The Battle of Mišar () was fought between Serbian revolutionaries and an Ottoman army, it took place from 12 to 15 August 1806 during the First Serbian Uprising. After repulsing a Turkish force at Ivanovac the Serbian insurgents under Karađorđe took strong position, entrenched in sconces on the field of Mišar Hill, near Šabac west of Belgrade. For two consecutive days they faced costly assault by a Turkish army and its Bosnian allies. On the third day, the Serbian cavalry attacked and defeated the Turks, the insurgents then conquered the citadels of Šabac and Belgrade.

Prelude
The Ottoman army made its way towards occupied Belgrade. Karađorđe came to Mišar, and made his plans with the rest of the Serbian commanders. Karađorđe calculated the strategic position and decided that the sconce should be on top of Mišar Hill, on the field on the hill, between the river Sava, the wood and the villages Zabar, Jelenča and Mišar. The sconce was placed in a north-south direction with cannons placed at two of its corners. The fortress was made from earth in shape of a square with the northern side a little curved from the middle up to the gun position. It had a palisade as protection, and it had trenches around it.

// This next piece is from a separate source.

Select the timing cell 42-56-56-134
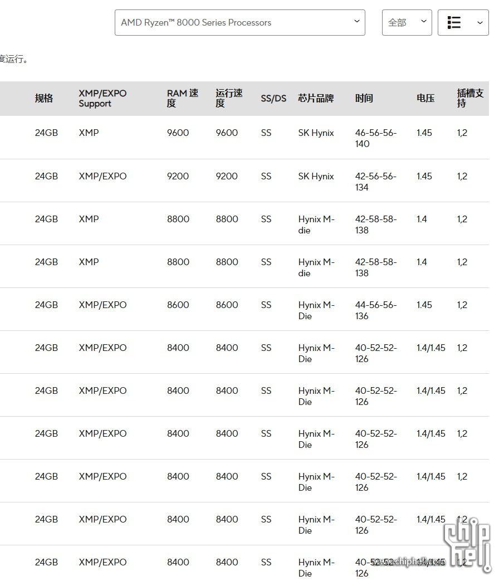375,182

It had four cannons — one in a redan — and a place to put powder and ammunition. For four days, from Saturday to Thursday, there were smaller clashes with Ottoman scouts; the main engagement happened on Wednesday morning.

Battle
The fighting began on Mišar Hill, with an opening charge of the Ottoman sipahi cavalry followed by a charge of their infantry units led by the Bosnian captain Mehmed-beg Kulenović of Zvornik. The Serbian rebels made a sconce in the form of a square, which measured 300 x 280 m. The rebel leader Karađorđe remained in the fortifications to keep the morale of the men. The fortification had trenches around it. The plan consisted of Karađorđe and the infantry remaining in the fortification, while the Serbian cavalry led by Luka Lazarević and Miloš Obrenović would wait for the moment to attack. The Serbian rebel cavalry, intended as a reserve, were situated close to the ditch near the village of Žabar. The Serbian sharpshooters were divided into two lines on the sconce parapet, and beside them were two lines of men who loaded the muskets in the trench beside the parapet.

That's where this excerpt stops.